**Exercise objective**
The expected output is an exact restatement of all the records.

**Exercise input**
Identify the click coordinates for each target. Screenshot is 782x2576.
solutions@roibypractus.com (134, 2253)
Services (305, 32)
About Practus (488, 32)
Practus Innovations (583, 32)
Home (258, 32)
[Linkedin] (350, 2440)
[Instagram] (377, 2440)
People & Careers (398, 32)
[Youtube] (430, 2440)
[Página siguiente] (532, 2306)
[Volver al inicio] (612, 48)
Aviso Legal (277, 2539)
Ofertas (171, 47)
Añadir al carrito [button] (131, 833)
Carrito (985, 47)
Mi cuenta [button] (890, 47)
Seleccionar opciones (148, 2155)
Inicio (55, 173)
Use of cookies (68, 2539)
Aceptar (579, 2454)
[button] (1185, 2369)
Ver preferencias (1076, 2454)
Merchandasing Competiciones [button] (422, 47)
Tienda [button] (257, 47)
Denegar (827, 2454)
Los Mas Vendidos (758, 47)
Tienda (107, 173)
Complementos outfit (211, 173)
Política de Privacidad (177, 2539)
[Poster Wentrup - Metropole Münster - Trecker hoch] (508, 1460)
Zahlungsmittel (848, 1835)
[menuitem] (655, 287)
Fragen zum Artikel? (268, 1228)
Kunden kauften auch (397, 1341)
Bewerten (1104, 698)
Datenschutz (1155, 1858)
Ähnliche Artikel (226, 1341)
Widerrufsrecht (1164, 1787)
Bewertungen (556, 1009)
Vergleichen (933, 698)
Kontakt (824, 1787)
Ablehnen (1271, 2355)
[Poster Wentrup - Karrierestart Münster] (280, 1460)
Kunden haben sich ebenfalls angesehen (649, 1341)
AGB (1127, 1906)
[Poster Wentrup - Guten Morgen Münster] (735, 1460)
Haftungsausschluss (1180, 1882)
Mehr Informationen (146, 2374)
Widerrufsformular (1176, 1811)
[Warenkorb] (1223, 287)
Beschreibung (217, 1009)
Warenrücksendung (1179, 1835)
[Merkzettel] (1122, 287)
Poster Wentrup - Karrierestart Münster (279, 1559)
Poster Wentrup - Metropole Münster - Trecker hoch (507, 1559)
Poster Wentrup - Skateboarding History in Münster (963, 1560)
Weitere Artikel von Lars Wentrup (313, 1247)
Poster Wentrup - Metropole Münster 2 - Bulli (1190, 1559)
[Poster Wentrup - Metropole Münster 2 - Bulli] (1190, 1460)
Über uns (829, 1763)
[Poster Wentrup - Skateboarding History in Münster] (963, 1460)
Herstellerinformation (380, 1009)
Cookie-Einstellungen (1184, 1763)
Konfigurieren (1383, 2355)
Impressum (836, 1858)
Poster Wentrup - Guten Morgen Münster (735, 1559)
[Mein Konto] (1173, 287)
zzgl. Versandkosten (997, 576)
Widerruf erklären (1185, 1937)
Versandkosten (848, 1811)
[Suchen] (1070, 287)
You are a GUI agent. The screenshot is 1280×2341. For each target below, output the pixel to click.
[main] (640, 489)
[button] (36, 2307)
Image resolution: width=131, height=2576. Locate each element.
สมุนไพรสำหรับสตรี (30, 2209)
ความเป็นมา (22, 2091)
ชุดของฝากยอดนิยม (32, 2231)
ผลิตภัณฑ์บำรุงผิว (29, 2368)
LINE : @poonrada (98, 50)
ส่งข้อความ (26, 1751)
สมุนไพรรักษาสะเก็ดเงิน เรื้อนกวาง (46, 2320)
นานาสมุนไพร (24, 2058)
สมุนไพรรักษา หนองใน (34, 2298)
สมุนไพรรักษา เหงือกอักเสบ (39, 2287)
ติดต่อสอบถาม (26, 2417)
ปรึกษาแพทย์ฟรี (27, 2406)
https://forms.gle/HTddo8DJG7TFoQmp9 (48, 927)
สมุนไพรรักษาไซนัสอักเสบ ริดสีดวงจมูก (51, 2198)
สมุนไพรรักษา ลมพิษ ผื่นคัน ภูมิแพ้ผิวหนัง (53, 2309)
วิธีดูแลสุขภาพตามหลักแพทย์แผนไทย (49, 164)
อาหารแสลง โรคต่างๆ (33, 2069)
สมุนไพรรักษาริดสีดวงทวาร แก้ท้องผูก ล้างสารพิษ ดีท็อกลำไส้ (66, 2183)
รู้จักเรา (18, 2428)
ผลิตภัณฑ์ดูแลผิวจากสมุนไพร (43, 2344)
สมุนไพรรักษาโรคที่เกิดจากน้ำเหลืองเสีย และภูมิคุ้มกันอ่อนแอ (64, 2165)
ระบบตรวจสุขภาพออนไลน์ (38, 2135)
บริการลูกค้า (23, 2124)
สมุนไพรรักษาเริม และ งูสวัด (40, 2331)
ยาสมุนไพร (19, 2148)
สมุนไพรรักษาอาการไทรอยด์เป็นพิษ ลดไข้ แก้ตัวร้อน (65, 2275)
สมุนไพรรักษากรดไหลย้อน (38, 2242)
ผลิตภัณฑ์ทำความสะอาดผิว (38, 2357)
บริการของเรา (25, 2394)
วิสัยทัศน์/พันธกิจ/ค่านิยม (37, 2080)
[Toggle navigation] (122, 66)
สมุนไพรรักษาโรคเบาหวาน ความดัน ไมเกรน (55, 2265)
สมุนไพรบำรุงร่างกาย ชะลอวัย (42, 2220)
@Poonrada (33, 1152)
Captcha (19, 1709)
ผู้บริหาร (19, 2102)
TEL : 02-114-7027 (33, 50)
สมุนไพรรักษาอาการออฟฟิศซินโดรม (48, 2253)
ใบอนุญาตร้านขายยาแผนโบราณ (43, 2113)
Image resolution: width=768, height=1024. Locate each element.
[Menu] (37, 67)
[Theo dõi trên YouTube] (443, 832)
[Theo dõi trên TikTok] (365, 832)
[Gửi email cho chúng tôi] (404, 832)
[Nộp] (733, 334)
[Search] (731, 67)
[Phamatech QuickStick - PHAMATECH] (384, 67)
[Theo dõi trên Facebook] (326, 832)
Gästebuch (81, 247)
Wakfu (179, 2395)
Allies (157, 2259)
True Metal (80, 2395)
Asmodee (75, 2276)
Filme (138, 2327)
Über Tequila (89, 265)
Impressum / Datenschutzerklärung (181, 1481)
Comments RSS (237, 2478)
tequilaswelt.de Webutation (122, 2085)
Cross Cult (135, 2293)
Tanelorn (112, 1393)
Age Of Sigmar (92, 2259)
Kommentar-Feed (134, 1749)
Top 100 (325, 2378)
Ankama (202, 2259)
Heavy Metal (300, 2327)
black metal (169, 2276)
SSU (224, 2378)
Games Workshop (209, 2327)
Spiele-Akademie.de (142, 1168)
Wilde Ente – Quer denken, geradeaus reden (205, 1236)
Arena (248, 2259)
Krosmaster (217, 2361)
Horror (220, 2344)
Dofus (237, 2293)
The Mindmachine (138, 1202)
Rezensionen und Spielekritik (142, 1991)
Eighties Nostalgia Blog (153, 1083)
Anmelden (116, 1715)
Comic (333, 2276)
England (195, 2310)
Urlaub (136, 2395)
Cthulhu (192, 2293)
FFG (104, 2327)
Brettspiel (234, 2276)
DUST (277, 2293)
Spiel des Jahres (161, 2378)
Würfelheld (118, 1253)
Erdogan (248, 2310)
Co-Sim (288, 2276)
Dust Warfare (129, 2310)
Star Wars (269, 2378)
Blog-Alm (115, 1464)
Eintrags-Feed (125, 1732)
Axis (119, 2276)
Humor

**Task solution**
Identify the click coordinates for each target. Screenshot is 782x2576.
solutions@roibypractus.com (134, 2253)
Services (305, 32)
About Practus (488, 32)
Practus Innovations (583, 32)
Home (258, 32)
[Linkedin] (350, 2440)
[Instagram] (377, 2440)
People & Careers (398, 32)
[Youtube] (430, 2440)
[Página siguiente] (532, 2306)
[Volver al inicio] (612, 48)
Aviso Legal (277, 2539)
Ofertas (171, 47)
Añadir al carrito [button] (131, 833)
Carrito (985, 47)
Mi cuenta [button] (890, 47)
Seleccionar opciones (148, 2155)
Inicio (55, 173)
Use of cookies (68, 2539)
Aceptar (579, 2454)
[button] (1185, 2369)
Ver preferencias (1076, 2454)
Merchandasing Competiciones [button] (422, 47)
Tienda [button] (257, 47)
Denegar (827, 2454)
Los Mas Vendidos (758, 47)
Tienda (107, 173)
Complementos outfit (211, 173)
Política de Privacidad (177, 2539)
[Poster Wentrup - Metropole Münster - Trecker hoch] (508, 1460)
Zahlungsmittel (848, 1835)
[menuitem] (655, 287)
Fragen zum Artikel? (268, 1228)
Kunden kauften auch (397, 1341)
Bewerten (1104, 698)
Datenschutz (1155, 1858)
Ähnliche Artikel (226, 1341)
Widerrufsrecht (1164, 1787)
Bewertungen (556, 1009)
Vergleichen (933, 698)
Kontakt (824, 1787)
Ablehnen (1271, 2355)
[Poster Wentrup - Karrierestart Münster] (280, 1460)
Kunden haben sich ebenfalls angesehen (649, 1341)
AGB (1127, 1906)
[Poster Wentrup - Guten Morgen Münster] (735, 1460)
Haftungsausschluss (1180, 1882)
Mehr Informationen (146, 2374)
Widerrufsformular (1176, 1811)
[Warenkorb] (1223, 287)
Beschreibung (217, 1009)
Warenrücksendung (1179, 1835)
[Merkzettel] (1122, 287)
Poster Wentrup - Karrierestart Münster (279, 1559)
Poster Wentrup - Metropole Münster - Trecker hoch (507, 1559)
Poster Wentrup - Skateboarding History in Münster (963, 1560)
Weitere Artikel von Lars Wentrup (313, 1247)
Poster Wentrup - Metropole Münster 2 - Bulli (1190, 1559)
[Poster Wentrup - Metropole Münster 2 - Bulli] (1190, 1460)
Über uns (829, 1763)
[Poster Wentrup - Skateboarding History in Münster] (963, 1460)
Herstellerinformation (380, 1009)
Cookie-Einstellungen (1184, 1763)
Konfigurieren (1383, 2355)
Impressum (836, 1858)
Poster Wentrup - Guten Morgen Münster (735, 1559)
[Mein Konto] (1173, 287)
zzgl. Versandkosten (997, 576)
Widerruf erklären (1185, 1937)
Versandkosten (848, 1811)
[Suchen] (1070, 287)
You are a GUI agent. The screenshot is 1280×2341. For each target below, output the pixel to click.
[main] (640, 489)
[button] (36, 2307)
Image resolution: width=131, height=2576. Locate each element.
สมุนไพรสำหรับสตรี (30, 2209)
ความเป็นมา (22, 2091)
ชุดของฝากยอดนิยม (32, 2231)
ผลิตภัณฑ์บำรุงผิว (29, 2368)
LINE : @poonrada (98, 50)
ส่งข้อความ (26, 1751)
สมุนไพรรักษาสะเก็ดเงิน เรื้อนกวาง (46, 2320)
นานาสมุนไพร (24, 2058)
สมุนไพรรักษา หนองใน (34, 2298)
สมุนไพรรักษา เหงือกอักเสบ (39, 2287)
ติดต่อสอบถาม (26, 2417)
ปรึกษาแพทย์ฟรี (27, 2406)
https://forms.gle/HTddo8DJG7TFoQmp9 (48, 927)
สมุนไพรรักษาไซนัสอักเสบ ริดสีดวงจมูก (51, 2198)
สมุนไพรรักษา ลมพิษ ผื่นคัน ภูมิแพ้ผิวหนัง (53, 2309)
วิธีดูแลสุขภาพตามหลักแพทย์แผนไทย (49, 164)
อาหารแสลง โรคต่างๆ (33, 2069)
สมุนไพรรักษาริดสีดวงทวาร แก้ท้องผูก ล้างสารพิษ ดีท็อกลำไส้ (66, 2183)
รู้จักเรา (18, 2428)
ผลิตภัณฑ์ดูแลผิวจากสมุนไพร (43, 2344)
สมุนไพรรักษาโรคที่เกิดจากน้ำเหลืองเสีย และภูมิคุ้มกันอ่อนแอ (64, 2165)
ระบบตรวจสุขภาพออนไลน์ (38, 2135)
บริการลูกค้า (23, 2124)
สมุนไพรรักษาเริม และ งูสวัด (40, 2331)
ยาสมุนไพร (19, 2148)
สมุนไพรรักษาอาการไทรอยด์เป็นพิษ ลดไข้ แก้ตัวร้อน (65, 2275)
สมุนไพรรักษากรดไหลย้อน (38, 2242)
ผลิตภัณฑ์ทำความสะอาดผิว (38, 2357)
บริการของเรา (25, 2394)
วิสัยทัศน์/พันธกิจ/ค่านิยม (37, 2080)
[Toggle navigation] (122, 66)
สมุนไพรรักษาโรคเบาหวาน ความดัน ไมเกรน (55, 2265)
สมุนไพรบำรุงร่างกาย ชะลอวัย (42, 2220)
@Poonrada (33, 1152)
Captcha (19, 1709)
ผู้บริหาร (19, 2102)
TEL : 02-114-7027 (33, 50)
สมุนไพรรักษาอาการออฟฟิศซินโดรม (48, 2253)
ใบอนุญาตร้านขายยาแผนโบราณ (43, 2113)
Image resolution: width=768, height=1024. Locate each element.
[Menu] (37, 67)
[Theo dõi trên YouTube] (443, 832)
[Theo dõi trên TikTok] (365, 832)
[Gửi email cho chúng tôi] (404, 832)
[Nộp] (733, 334)
[Search] (731, 67)
[Phamatech QuickStick - PHAMATECH] (384, 67)
[Theo dõi trên Facebook] (326, 832)
Gästebuch (81, 247)
Wakfu (179, 2395)
Allies (157, 2259)
True Metal (80, 2395)
Asmodee (75, 2276)
Filme (138, 2327)
Über Tequila (89, 265)
Impressum / Datenschutzerklärung (181, 1481)
Comments RSS (237, 2478)
tequilaswelt.de Webutation (122, 2085)
Cross Cult (135, 2293)
Tanelorn (112, 1393)
Age Of Sigmar (92, 2259)
Kommentar-Feed (134, 1749)
Top 100 (325, 2378)
Ankama (202, 2259)
Heavy Metal (300, 2327)
black metal (169, 2276)
SSU (224, 2378)
Games Workshop (209, 2327)
Spiele-Akademie.de (142, 1168)
Wilde Ente – Quer denken, geradeaus reden (205, 1236)
Arena (248, 2259)
Krosmaster (217, 2361)
Horror (220, 2344)
Dofus (237, 2293)
The Mindmachine (138, 1202)
Rezensionen und Spielekritik (142, 1991)
Eighties Nostalgia Blog (153, 1083)
Anmelden (116, 1715)
Comic (333, 2276)
England (195, 2310)
Urlaub (136, 2395)
Cthulhu (192, 2293)
FFG (104, 2327)
Brettspiel (234, 2276)
DUST (277, 2293)
Spiel des Jahres (161, 2378)
Würfelheld (118, 1253)
Erdogan (248, 2310)
Co-Sim (288, 2276)
Dust Warfare (129, 2310)
Star Wars (269, 2378)
Blog-Alm (115, 1464)
Eintrags-Feed (125, 1732)
Axis (119, 2276)
Humor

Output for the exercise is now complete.